Peygamber de şöyle buyurdu: "(Taramamaktan dolayı) saçı keçeleşmiş ve koku
kullanmayı da terketmiş kişiye" diye buyurdu. Bir başkası kalkarak: Ey
Allah'ın Resulü, ya hac nedir? diye sorunca, Hz. Peygamber de: "(Hac), acc
ve secc'dir". Veki' der ki: Acc ile telbiye getirmek suretiyle, sesi
yükseltmeyi, secc ile de kurbanlıkları kesmek demektir. Bu, İbn Mace'nin
lafzıdır.
Haccın vacib olması için
azık ve bineğin şart olduğunu kabul edenler arasında, Ömer b. el-Hattab, oğlu
Abdullah, Abdullah b. Abbas, Hasan-ı Basri, Said b. Cübeyr, Ata ve Mücahid de
vardır. Şafii, es-Sevri, Ebu Hanife, onun arkadaşları, Ahmed, İshak, Abdulaziz
b. Ebi Seleme ve İbn Habib de bu görüştedirler. Abdüs da bunun bir benzerini
Suhniln'dan nakletmektedir.
Şafii derki: Güç
yetirebilmek iki türlüdür. Birincisi, insanın kendi bedeniyle haccedebilecek
durumda olup, kendisini hacca ulaştırabilecek kadar da mala sahip olması
şeklindedir. İkincisi ise, kendisi bedenen hareket edemeyecek şekilde kötürüm,
binek üzerinde duramayacak halde olmakla birlikte, kendisi adına ücretli ya da
ücretsiz olarak, birisine haccetmesini emredecek olursa, -ileride açıklaması
geleceği üzere- kendisine itaat edecek bir kimse bulabilmesidir. Bedenen
kendisi haccedebilen kişinin Kur'an-ı Kerim hükmü gereği haccetmesi farzdır.

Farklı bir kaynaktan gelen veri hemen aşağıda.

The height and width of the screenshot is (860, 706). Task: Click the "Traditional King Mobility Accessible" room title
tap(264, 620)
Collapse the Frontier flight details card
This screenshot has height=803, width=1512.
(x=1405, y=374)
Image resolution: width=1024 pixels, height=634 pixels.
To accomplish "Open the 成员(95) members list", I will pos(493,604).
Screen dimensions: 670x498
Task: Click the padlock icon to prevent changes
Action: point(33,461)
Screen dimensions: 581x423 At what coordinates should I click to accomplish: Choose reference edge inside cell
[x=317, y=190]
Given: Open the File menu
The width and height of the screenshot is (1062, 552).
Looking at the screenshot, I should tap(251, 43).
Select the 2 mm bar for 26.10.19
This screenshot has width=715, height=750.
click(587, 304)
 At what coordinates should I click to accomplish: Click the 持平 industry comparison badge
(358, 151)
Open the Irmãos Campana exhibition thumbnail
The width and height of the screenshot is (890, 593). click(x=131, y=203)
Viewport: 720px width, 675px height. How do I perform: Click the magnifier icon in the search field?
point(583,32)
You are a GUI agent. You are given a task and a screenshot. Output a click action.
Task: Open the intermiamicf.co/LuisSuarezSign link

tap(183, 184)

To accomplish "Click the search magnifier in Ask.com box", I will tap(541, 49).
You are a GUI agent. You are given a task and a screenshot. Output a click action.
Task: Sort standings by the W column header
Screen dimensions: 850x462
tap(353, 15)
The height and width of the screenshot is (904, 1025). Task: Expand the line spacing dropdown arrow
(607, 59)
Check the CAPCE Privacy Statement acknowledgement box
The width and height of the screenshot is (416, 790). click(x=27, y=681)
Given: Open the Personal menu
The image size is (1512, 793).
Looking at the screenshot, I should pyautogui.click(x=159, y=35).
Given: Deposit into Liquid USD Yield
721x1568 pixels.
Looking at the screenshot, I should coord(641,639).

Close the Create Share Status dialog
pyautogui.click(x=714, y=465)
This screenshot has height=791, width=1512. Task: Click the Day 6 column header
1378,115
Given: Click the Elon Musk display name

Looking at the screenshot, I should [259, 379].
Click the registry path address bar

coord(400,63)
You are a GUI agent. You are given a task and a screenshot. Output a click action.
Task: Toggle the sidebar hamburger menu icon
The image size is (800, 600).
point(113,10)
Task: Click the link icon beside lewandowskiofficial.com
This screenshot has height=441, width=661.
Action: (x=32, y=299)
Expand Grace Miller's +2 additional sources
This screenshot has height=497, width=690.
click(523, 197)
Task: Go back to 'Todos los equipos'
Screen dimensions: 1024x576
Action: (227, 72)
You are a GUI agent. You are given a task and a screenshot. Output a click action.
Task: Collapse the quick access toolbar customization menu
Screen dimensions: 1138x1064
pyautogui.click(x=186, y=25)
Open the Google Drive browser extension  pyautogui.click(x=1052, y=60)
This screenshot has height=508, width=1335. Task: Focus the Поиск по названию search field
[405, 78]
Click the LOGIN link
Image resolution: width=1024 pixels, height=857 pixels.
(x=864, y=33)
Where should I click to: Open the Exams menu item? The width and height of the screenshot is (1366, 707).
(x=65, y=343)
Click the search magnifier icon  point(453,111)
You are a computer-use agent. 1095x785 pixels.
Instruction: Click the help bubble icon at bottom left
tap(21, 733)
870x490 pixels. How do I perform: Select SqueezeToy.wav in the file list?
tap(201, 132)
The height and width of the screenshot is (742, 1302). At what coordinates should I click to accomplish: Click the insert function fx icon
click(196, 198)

Çünkü Yüce Allah: "Ona yol bulabilen herkesin" buyruğu bunu
gerektirmektedir. Malıyla buna güç yetirene gelince, böyle bir kimsenin de
haccetmesinin farz oluşu -ileride geleceği üzereHas'am'lı kadın dolayısıyla
varid olan hadis-i şeriftir. Bizatihi haccedebilecek kimse -ki, o da bineği
üzerinde binmekte katlanılamıyacak kadar çok sıkıntı çekmeyen, gücü yeten
kimsedir- eğer azık ve bineğe sahip olursa, hac farzını bizatihi yerine
getirmek zorundadır. Eğer, azık ve binek bulamayacak, yahut bunlardan birisine
sahip olamayacak olursa, hac farizası üzerinden kalkar. Şayet yürüyerek
haccedebilme gücü varsa, bununla birlikte azığın! da bulur, yahut da yolda,
mesela, ayakkabı dikmek, hacamat yapmak veya buna benzer bir meslek icra etmek
suretiyle azığın! kazanabilme gücü varsa, böyle birisi için müstehap olan,
erkek veya kadın olsun, yürüyerek haccetmesidir. Şafii der ki: Kadına nisbetle
erkeğin mazur görülmesi daha azdır. Çünkü, erkek daha güçlüdür. Bu şekilde
haccetmek onlara göre vacib değil, müstehabtır. Ancak, insanlardan yolda
dilencilik yapmak suretiyle azık elde edebilecekse, böyle bir kimsenin hacca
gitmesi mekruhtur. Çünkü bu durumda o kişi, diğer insanların sırtına yük olur.
Malik b. Enes -Allah'ın
rahmeti üzerine olsun- der ki: Eğer, yürümeye güç yetirip azık da buluyor ise,
onun farz haccını eda etmesi gerekir. Eğer binek bulamamakla birlikte yürümeye
gücü yetiyorsa, durumuna bakılır. Şayet azığa sahip ise, onun farz olan haccı
eda etmesi gerekir. Eğer azığa sahip olmamakla birlikte yolda ihtiyaç duyacağı
miktarını kazanabilme gücüne sahipse, yine durumuna bakılır. Eğer bizatihi
çalışarak kazanmayan ve bu şekilde davranması uygun görülmeyen kimselerden ise,
farz haccı bu yolla eda etmek onun için vacip değildir. Şayet kendisi için
yeterli olan miktarı, ticaret ya da bir sanat icra ederek kazanan bir kimse
ise, o takdirde farz haccını ifa etmesi gerekir. Aynı şekilde eğer böyle bir
kimsenin, adet ve alışkanlığı insanlardan dilencilik yapmak ise, onun da farz
olan haccı (bu yolla) eda etmesi gerekir. Malik, gücü yeten kimsenin
haccetmesinin de farz olduğu görüşündedir. İsterse beraberinde azık ve binek
bulunmasın. Aynı zamanda bu, Abdullah b. ez-Zübeyr, eş-Şa'bi ve İkrime'nin de
görüşüdür. ed-Dahhak da der ki: Eğer güçlü ve sağlıklı, genç birisi olup malı
da yoksa, haccını eda edip bitirinceye kadar karın tokluğuna işçi olarak
çalışması gerekir. Mukatil ona:
Allah insanları Beytine
yürüyerek gitmekle mükellef tutmuş mudur? diye sorunca, Dahhak şu cevabı verir:
Onlardan herhangi birisinin, Mekke'de bir mirası bulunsa, onu bırakır mı?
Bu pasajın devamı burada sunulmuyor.